Philip Box, Public Affairs and Policy Officer, UK Green Building Council, said: “Our built environment is not prepared to cope with these conditions. Around 1.8 million people in the UK already live in areas of significant flood risk. If the frequent occurrence of major flooding events continues – which it has done in the UK nearly every year since 2007 – it is estimated that the number of homes at risk of flooding will rise by 40% to 2.6 million in as little as 20 years.
“On overheating, the picture is similar. Roughly 20% of homes in England already experience overheating issues, even during cooler summers. Furthermore, the proportion of green space, which can provide a local cooling effect, has dropped from 63% to 55% between 2011 and 2016.”
While the costs were burdensome then, some industry experts are levying the argument that this year, against the backdrop of the cost of living crisis and on the precipice of a recession, increased energy use due to rising temperatures is unsustainable and largely unaffordable for many.
Across the pond, things aren’t looking much brighter. The United States' southeastern coast has endured some of the worst extreme weather events in living memory, with September 2022’s Hurricane Ian the deadliest hurricane to hit the area since 1935. The hurricane, which eventually dissipated in early October, wreaked havoc across several southeastern states, including South Carolina, North Carolina and Florida, causing $113.1 billion in damage.
Evidencing this, researchers and climatologists at the EPA identified a marked increase in the frequency of hurricanes over the past two decades, which inevitably leads to an increased risk of property damage in coastal areas due to flooding and other severe weather events.
Mitigating climate risk in real estate
Weather-related damage to property due to rising temperatures or severe weather events can significantly impact a real estate organisation’s profitability. Greater operating expenses, an increased risk of devaluation and a hit to the overall desirability of a location or asset can all be traced back to climate change in some shape or form.
Areas at a heightened risk of severe weather events are seeing market prices drop, making the sale of those properties, whether commercial or residential, a profitless exercise. Although climate events aren’t anything new, the increasing number of extreme weather events attributed to climate change is producing dire financial consequences shouldered by everyone – insurers, owners, tenants, plus local and national governments.

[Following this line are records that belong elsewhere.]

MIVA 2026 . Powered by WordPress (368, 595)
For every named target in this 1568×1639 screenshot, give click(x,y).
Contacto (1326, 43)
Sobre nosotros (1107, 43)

Although steps can be taken to mitigate the physical risk associated with climate change, a more widespread cultural shift must be adopted. This will inevitably be spurred on by sweeping regulatory reform the closer we get to deadlines and targets, but we can still play a part now.
In the case of existing buildings, that might mean smarter energy use and sustainable retrofitting, while new buildings will need to be planned according to a range of factors – risk-free location, greener materials, renewable energy, more efficient construction, and so on.
People undoubtedly want to live and work in more comfortable, energy-efficient and sustainable buildings. Whether that's a single-family home, an HMO or a healthcare facility, building better with less carbon-intensive construction materials is the first real step towards meaningful change. We must ensure we do not add to an existing problem.
Thereafter, for many property professionals, it’s all about how we assess and monitor existing buildings. Estate agents, lettings agents, property surveyors and facilities managers, among many other property professionals, will all be brought into the fold to lend their expertise to the reevaluation of the built environment in the context of climate change.
After all, those on the frontline working with building owners, occupiers and tenants are best positioned to gather first-hand data and information that makes for meaningful insight and a valuable contribution to the debate.